▶ _Source data_
====

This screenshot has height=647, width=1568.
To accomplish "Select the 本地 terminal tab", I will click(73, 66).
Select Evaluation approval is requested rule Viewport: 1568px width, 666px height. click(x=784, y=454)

====

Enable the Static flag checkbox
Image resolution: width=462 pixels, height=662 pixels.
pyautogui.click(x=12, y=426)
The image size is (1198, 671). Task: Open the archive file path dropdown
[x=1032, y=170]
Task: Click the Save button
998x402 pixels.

====

▶ _What needs to be done_
In the listing above, find the line containing "Enable the Static flag checkbox" and the line containing "998x402 pixels.", then repeat those two lines and everything between them exactly.

▶ _Result of this exercise_
Enable the Static flag checkbox
Image resolution: width=462 pixels, height=662 pixels.
pyautogui.click(x=12, y=426)
The image size is (1198, 671). Task: Open the archive file path dropdown
[x=1032, y=170]
Task: Click the Save button
998x402 pixels.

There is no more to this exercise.